Thanks to Codex and its management of CDL metadata, DPs, DITs and colourists know where colour should be all of the time. It’s been a great help on productions where on-set colour has been of prime importance, such as Rush and Snowden with Anthony Dod Mantle ASC BSC.

You were also one of the first to use the in-camera recording technology, developed by Codex for the ARRI ALEXA XT and ALEXA 65 cameras. Please share your thoughts.
Although it was bound to happen, the progression of miniaturisation – from external devices to integrated recording systems – has been amazing to watch, firstly with the ALEXA XT and more recently the ALEXA 65 cameras. I saw a demo of the ALEXA XT on The Book Thief, and I got to use it on In The Heart Of The Sea.

The advent of the ALEXA XT made capturing and managing ARRIRAW even more straightforward than it was before. Considering the sheer data rates required to handle ARRIRAW, it’s a great tribute to the R&D teams at Codex and ARRI that they successfully created an elegant in-camera solution.

It’s even more impressive with the latest Codex Capture Drive technology, which delivers bandwidth of up to 20Gb/s, and is optimised to work with cameras like the new ALEXA 65 and ALEXA XT as well as the Panasonic VariCam 35.

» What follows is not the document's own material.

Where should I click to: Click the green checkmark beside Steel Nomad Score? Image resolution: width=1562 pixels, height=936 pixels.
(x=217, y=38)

On-set for Heart of the Sea

What’s your experience of using Codex Vault with the ALEXA 65?
The industry is moving from shooting 2K to 4K and now 6.5K. The Codex Vault S and XL-Series solutions are seriously impressive, so fast and powerful. I love that it can ingest from multiple sources and card readers, clone material, make LTO back-ups and transcode all in the one box via a touchscreen interface (Vault S-Series only). With ALEXA 65 supported by beefy Codex Vault processing, cinematographers can shoot and rapidly review their artistic intent with no compromises. ALEXA 65 is only going to get more attractive for cinematographers and I would not be surprised if ARRI doubles the number of these camera systems.

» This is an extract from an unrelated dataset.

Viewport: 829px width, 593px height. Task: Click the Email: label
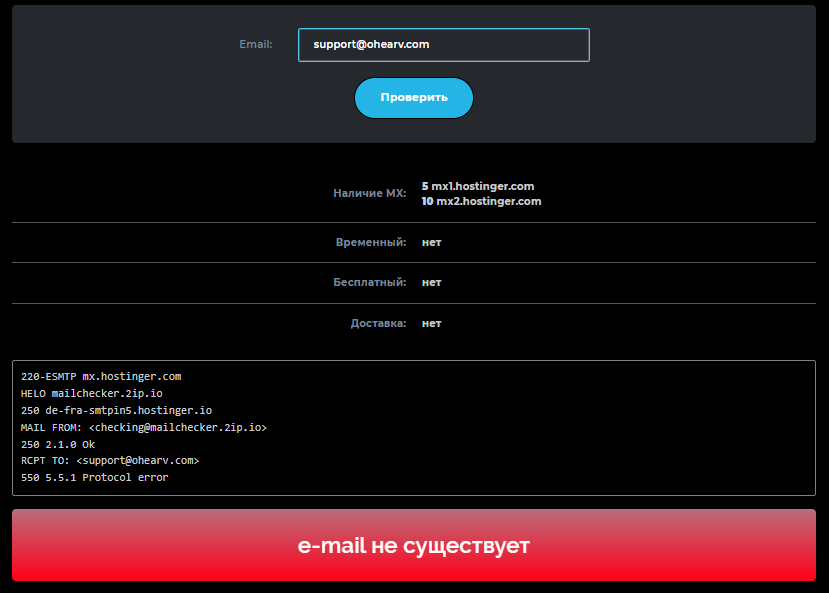click(x=255, y=44)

How did you use Codex Vault on Snowden?
Anthony shot Snowden using ALEXA XT, Canon C500, Codex Action Cam, the ALEXA 65 and a prototype ALEXA Mini. We did a lot of live grading on Snowden, very subtle for different points in the narrative.

We had an on-set data wrangler and used a Codex S-Series Vault. We changed the naming conventions on the C500 and Codex Action Cam material at capture so it would be consistent with that of the various ALEXA formats and simplify things downstream in post. This was made straight forward with the Codex Onboard Recorder.

We ingested all of the footage from the various cameras, and the processed ALEXA 65 material, onto the removable 8TB Transfer Drives, (we carried five on the movie). For security purposes, we also made a second copy of the data to another sled, which always remained on-set with the camera original cards.

The Transfer Drive, containing the ARRIRAW and original Codex files, was sent to the lab, at ARRI Munich, at call time plus five hours, where the Vault XL was used to create LTO back-ups and transcode for editorial. As there’s a pre-processing step with ALEXA 65 footage, it was an efficient use of time to do this on-set for our workflow.

On location for Snowden

What would you say to anyone considering their workflow options with and without Codex?
If you want to make things much easier, raise your degree of certainty to the highest level, then Codex is the only way to go. Other systems are just not as robust as Codex for critical data handling. They are not so streamlined in the workflow as Codex either. For example, if you are using different cameras, you can easily streamline the naming conventions of say, ARRIRAW and Canon RAW files. Plus, Codex have always been excellent on technical support.

As a DIT your goal is always to create a workflow that meets the various creative, practical and financial requirements of production and post, and Codex will get you there.